I often show two examples side-by-side. One is a silly AI-generated image of a kangaroo flipping pizza. If it’s weird, who cares? It’s fun.

But then there’s an app like OKO, which uses AI to tell a blind pedestrian when it’s safe to cross the street. If it’s wrong—just once—it could cost a life. Suddenly, a 99.9% success rate isn’t good enough. That’s where inclusive design principles have to step in.

AI generated kangaroo tossing a pizza compared to OKO's detection of walk signals

We need to ask ourselves:

  • Who gets harmed if this fails?
  • How transparent are we being?
  • Can users understand and control the system?
  • Is there an easy exit when things feel wrong?

These are not technical questions. They are design questions—and ethical ones.

Trauma-Informed Design: A Critical Lens

Trauma-informed design has taught us something important: people need control. They need to know why something is happening and they need to be able to stop it without jumping through hoops.

For example, imagine a person trying to use an app to report domestic abuse. If the app doesn’t offer a quick and quiet exit, it can put that person at even greater risk. That’s not just bad design—it’s dangerous.

Now shift that mindset to business tools. Say someone’s using AI in QuickBooks to migrate 10 years of financial data from desktop to online. If they feel like something’s off, they need the power to pause or restart without losing everything. It’s not just about being efficient—it’s about helping people feel safe.

Explainability Builds Confidence

We’ve all seen news stories about people getting fired or denied loans by AI systems—and having no idea why. That’s the opposite of inclusive design.

Explainable AI (XAI) means showing your work: what data was used, how the system got to its recommendation, and what the person can do next. Tools like Writer (used by Intuit’s content designers) do this well. They show the sources, logic, and summaries step by step.

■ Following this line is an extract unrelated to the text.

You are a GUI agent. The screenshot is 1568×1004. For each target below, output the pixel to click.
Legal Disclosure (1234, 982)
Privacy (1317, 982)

This kind of transparency helps people feel like they’re working with the system, not being judged by a black box.

The Branding Trap

A notification using rainbow gradient on borders and the same with out color.
Does a gradient provide adequate notifications that something is AI Driven?
If the function requires individual trust, it MUST not rely on color.

At Intuit, we’ve been exploring ways to label AI-powered features. That might mean gradients, sparkles, or a logo that says “Intuit Assist.” But here’s the big question: when should we highlight that something is AI?

If everything has sparkles, then nothing feels important. And if something really needs to be double-checked—like a payroll recommendation, or a customer invoice warning—it should stand out.

Here’s an example: QuickBooks suggests a small tweak to a zip code. Should that be labeled as “AI”? Maybe not. But if the system recommends that reminding a client of an overdue invoice should get a stern message, that deserves a moment of pause. A little friction can be a good thing.

Branding should follow trust—not the other way around.

AI Has Bias, Too

We also need to stay honest about bias. If your AI was trained on one type of user, it may not perform well for others. That’s access bias—when what we build is shaped by what we have easy access to. Just think of how search results shape our worldview. Now imagine what happens when those same patterns are baked into AI models that make decisions on our behalf.

Inclusion has to be part of the training process. Otherwise, we just recreate the same old barriers with shinier tools.

What’s Next?

We’re just at the beginning of what AI can do to support accessibility. From indoor navigation to detecting illness by voice, we’re seeing real breakthroughs. But the more we rely on AI, the more we have to build systems that are transparent, understandable, and safe.

As designers, developers, researchers, and product managers, we have a responsibility to ask tough questions:

  • Are we adding delight or just showing off?
  • Are we giving people enough information to trust us?
  • Are we adding just enough friction to protect people from harm?

It’s not about being perfect—it’s about being thoughtful. And that’s what inclusive AI is really about.

[This article is based on my presentation to kick off a series of Inclusive AI sessions at Intuit. It was written with AI assistance.]